Akshay Kumar of Cinema Express gave the film 2 out of 5 stars and wrote, "The film reeks of artificiality and half-heartedness when the narrative decides to show something beyond the application." Bhuvanesh Chandar of The Hindu wrote that "a film 'made entirely by humans' is still worth watching, for there's imperfection, craftsmanship, a genuine search for truth, and a beating heart. No robot can replace that". Vishal Menon of The Hollywood Reporter India compared the film to the Netflix series Black Mirror and, despite praising the cinematography and music, concluded, "For all its ambition, LIK is a futuristic movie with medieval problems". Sreeju Sudhakaran of Rediff.com wrote that LIK "is an ambitious film for its setting, but underscores in both the romance and the humour departments". He added that "the world-building is vibrant, the ideas are relevant, but the storytelling lacks the depth and conviction needed to bring them together meaningfully". Bryan Durham of Variety India noted the film's similarities to the television series The Consultant, Black Mirror and the film CTRL, but wrote, "Ranting about how invasive always-connectedness can get without getting preachy and being entertaining while doing that, is an art and LIK nails it effortlessly".

=== Box office ===

According to an estimate by Variety India, Love Insurance Kompany earned ₹9.93 crore worldwide on its opening day; ₹7.93 crore from India and ₹2 crore overseas. As of 16 April, the film had grossed ₹36.52 crore in India, which increased to ₹54.37 crore worldwide by 20 April. Journalists however expressed scepticism over the possibility of Love Insurance Kompany grossing over ₹100 crore, unlike Pradeep's previous three films Love Today (2022), Dragon and Dude, due to the impending release of Kara and other films in the same month. Eventually, by May, near the end of its theatrical run, the film grossed ₹60.23 crore–₹66.47 crore worldwide. Trade analysts considered it Pradeep's first box-office bomb, ending a success streak that started with Love Today, with attention towards the 2026 Tamil Nadu Legislative Assembly election considered a contributing factor in the declining footfalls. Vignesh expressed his dismay over the film not reaching the ₹100 crore benchmark, but said he was nonetheless content because "this movie releasing itself is a blockbuster for me". He later noted that the film received better response after its streaming debut, and blamed negative reviews for discouraging large audiences from watching the film in theatres. This comment received criticism from netizens blaming the film's quality and asking him to take accountability.

== Controversies ==
Shortly after the reveal of the initial title Love Insurance Corporation and its initialism, S. S. Kumaran issued a warning against Vignesh, stating that he had registered the LIC initialism in 2015 for a potential film (Life is Colourful). He further stated that an associate of Vignesh had approached him seeking the title but was rebuffed, yet still used it. Soon after in January 2024, the Life Insurance Corporation (LIC), which holds the trademark rights to the initialism, sent a cease and desist notice to the team, accusing them of trademark infringement and ordered them to change the title at the earliest. This prompted the team to announce the new title and initialism in July 2024. Post-release, Vignesh said LIC demanded ₹112 crore if LIC were to continue as the film's title, a sum he did not consider feasible. Having anticipated such legal action, Vignesh said he had LIK along with three other initialisms – LIF, LIP and LIT – as contingency plans.

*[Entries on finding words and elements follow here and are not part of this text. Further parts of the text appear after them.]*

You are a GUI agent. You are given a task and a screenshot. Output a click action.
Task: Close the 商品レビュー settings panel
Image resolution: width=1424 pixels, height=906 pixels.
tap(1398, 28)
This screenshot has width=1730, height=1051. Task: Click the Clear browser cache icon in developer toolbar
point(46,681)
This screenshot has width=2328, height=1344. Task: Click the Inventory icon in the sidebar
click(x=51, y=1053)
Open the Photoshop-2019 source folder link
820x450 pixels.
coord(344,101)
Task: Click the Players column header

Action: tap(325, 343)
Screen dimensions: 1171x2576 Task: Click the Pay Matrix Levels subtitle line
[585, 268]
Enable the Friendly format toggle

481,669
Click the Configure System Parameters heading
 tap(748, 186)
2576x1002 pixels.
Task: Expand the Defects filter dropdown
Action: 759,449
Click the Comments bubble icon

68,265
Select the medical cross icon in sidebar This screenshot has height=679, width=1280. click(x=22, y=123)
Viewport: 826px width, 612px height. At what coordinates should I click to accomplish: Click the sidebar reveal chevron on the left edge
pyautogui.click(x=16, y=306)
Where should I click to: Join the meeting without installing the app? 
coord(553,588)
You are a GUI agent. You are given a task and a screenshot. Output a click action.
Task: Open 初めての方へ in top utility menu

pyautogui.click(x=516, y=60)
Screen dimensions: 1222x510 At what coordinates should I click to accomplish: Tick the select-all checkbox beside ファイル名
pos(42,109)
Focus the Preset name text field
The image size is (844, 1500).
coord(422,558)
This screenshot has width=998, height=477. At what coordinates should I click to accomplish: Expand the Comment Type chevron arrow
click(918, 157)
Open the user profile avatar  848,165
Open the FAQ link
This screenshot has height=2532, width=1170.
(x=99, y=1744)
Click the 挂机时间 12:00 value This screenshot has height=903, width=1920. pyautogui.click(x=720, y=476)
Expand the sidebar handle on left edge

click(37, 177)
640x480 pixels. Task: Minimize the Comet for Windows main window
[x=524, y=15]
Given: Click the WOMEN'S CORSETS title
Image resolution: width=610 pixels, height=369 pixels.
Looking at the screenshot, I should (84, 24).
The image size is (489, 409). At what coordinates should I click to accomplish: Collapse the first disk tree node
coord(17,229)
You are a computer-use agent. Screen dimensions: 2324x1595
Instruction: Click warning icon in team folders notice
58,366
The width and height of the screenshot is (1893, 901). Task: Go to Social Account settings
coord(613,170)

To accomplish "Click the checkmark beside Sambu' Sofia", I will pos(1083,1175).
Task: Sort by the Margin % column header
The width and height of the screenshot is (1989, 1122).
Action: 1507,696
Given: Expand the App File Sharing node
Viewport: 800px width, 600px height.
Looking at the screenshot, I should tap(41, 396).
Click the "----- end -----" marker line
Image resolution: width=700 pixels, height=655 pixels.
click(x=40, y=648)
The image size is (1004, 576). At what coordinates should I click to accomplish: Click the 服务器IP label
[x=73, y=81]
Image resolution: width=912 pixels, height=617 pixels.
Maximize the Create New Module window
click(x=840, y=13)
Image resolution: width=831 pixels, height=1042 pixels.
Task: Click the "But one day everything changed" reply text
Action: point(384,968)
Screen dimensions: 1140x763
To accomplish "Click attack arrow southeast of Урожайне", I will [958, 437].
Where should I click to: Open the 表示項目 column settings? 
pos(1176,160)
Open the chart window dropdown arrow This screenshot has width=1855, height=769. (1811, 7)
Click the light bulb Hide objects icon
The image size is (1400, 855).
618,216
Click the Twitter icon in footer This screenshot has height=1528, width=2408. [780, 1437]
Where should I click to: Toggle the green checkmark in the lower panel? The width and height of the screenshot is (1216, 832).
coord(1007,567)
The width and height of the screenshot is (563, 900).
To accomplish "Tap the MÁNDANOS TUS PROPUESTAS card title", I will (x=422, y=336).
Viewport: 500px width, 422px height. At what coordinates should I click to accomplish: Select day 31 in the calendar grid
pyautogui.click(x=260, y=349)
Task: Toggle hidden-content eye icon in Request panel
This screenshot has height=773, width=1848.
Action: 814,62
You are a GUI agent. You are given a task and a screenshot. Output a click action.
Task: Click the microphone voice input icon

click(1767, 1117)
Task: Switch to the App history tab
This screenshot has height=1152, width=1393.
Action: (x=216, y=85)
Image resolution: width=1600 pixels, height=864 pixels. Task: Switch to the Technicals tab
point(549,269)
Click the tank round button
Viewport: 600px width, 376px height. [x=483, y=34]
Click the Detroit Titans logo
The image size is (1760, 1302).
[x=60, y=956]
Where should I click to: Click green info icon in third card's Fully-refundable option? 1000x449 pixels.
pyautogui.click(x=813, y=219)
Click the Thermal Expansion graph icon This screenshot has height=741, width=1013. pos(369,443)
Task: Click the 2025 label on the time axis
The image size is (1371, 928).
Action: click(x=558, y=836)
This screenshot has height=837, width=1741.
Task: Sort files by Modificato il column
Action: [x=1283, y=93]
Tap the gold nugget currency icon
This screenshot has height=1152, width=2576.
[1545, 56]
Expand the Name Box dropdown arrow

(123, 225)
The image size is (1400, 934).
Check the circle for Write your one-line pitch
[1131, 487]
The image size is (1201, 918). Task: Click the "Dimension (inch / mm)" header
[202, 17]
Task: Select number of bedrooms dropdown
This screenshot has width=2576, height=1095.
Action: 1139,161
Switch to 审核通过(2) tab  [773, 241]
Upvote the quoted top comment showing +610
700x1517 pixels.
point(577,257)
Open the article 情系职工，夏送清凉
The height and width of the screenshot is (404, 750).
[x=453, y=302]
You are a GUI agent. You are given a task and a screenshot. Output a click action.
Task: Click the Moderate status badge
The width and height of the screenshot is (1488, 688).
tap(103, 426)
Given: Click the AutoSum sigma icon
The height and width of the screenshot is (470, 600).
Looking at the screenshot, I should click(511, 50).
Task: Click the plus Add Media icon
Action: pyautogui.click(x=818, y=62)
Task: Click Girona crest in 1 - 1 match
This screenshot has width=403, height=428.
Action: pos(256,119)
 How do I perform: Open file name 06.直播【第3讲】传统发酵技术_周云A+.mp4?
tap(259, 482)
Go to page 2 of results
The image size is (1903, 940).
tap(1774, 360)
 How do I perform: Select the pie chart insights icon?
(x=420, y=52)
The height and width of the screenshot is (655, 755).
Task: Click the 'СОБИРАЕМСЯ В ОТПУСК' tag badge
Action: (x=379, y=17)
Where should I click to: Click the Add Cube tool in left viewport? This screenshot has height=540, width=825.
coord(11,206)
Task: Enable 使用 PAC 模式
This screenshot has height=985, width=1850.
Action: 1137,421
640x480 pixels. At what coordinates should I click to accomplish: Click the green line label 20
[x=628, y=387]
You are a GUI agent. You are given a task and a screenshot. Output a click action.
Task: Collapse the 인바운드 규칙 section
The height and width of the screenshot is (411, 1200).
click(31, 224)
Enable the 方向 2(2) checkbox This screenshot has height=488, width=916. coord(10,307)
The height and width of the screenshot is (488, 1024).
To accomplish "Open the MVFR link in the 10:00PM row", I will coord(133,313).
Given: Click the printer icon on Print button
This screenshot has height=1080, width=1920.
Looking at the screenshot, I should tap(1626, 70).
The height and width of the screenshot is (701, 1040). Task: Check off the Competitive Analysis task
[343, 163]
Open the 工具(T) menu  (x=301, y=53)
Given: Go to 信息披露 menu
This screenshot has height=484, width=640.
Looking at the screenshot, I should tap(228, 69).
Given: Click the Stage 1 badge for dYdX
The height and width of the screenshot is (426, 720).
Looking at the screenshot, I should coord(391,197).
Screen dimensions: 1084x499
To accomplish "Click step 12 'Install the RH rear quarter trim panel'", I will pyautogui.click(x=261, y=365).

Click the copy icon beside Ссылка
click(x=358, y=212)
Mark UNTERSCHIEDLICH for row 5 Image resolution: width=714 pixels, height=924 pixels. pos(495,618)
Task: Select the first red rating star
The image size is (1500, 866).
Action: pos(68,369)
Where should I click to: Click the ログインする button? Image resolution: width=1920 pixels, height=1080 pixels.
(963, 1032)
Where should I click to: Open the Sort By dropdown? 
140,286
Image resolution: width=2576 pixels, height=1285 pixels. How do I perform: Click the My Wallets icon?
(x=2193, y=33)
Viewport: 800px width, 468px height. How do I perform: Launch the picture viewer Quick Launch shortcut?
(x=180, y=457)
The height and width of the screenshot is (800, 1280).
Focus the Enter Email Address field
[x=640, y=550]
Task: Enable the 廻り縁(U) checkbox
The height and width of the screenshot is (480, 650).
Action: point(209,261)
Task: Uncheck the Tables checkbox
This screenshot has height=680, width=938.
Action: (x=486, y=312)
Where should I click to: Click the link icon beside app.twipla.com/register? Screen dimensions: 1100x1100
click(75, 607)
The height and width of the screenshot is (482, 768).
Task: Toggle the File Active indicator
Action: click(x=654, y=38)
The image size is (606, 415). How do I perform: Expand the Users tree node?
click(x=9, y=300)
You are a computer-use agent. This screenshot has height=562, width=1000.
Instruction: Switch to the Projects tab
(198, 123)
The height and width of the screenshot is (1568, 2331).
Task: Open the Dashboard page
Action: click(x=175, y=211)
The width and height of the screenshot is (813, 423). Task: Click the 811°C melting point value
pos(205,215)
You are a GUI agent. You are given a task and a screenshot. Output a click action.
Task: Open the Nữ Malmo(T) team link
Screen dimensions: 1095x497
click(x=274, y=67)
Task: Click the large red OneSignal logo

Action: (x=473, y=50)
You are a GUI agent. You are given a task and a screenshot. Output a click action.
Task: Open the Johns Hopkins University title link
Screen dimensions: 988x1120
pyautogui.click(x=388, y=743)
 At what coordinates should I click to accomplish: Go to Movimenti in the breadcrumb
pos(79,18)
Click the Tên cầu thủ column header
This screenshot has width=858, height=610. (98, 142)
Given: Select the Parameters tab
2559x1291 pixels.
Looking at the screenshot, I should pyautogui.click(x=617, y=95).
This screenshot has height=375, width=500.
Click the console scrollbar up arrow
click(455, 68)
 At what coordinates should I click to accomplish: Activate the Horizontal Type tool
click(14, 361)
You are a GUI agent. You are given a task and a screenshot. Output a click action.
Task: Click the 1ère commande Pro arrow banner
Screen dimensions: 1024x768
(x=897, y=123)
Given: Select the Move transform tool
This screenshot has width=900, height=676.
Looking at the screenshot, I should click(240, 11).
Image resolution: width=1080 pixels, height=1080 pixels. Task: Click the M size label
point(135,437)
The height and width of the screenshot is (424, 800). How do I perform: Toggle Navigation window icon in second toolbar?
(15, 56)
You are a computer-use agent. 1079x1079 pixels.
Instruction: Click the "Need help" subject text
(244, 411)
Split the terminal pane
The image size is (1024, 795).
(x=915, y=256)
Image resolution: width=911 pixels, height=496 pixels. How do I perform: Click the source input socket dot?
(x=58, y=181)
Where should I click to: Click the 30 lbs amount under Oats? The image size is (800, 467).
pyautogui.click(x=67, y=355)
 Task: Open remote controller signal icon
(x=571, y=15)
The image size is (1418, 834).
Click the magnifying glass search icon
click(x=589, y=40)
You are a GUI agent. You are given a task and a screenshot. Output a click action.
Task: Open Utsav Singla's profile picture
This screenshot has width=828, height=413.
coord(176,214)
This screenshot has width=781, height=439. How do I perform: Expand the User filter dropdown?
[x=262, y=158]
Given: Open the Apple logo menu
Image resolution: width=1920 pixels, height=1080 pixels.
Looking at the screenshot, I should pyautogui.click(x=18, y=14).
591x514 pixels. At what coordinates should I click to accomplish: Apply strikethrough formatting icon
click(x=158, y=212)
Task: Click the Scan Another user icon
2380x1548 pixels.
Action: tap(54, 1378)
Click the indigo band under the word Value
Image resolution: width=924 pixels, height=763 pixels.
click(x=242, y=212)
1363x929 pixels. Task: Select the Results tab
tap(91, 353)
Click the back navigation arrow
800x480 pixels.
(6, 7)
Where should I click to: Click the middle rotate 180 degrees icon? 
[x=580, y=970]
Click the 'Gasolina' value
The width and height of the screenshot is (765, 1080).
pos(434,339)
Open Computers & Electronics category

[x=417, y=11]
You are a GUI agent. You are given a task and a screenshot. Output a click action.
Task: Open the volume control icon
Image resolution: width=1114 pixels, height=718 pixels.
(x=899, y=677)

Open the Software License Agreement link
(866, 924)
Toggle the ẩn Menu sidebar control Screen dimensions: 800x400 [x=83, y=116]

After Vignesh announced Jani Master's participation, he and Nayanthara received backlash since Jani was an accused sex offender convicted and released on conditional bail. Nayanthara in particular received criticism for allegedly enabling Jani since she was viewed as a "self-made woman", and had previously spoken against sexual abuse. She has not openly addressed or responded to the issue. As of 2026, the charges against Jani have not been closed.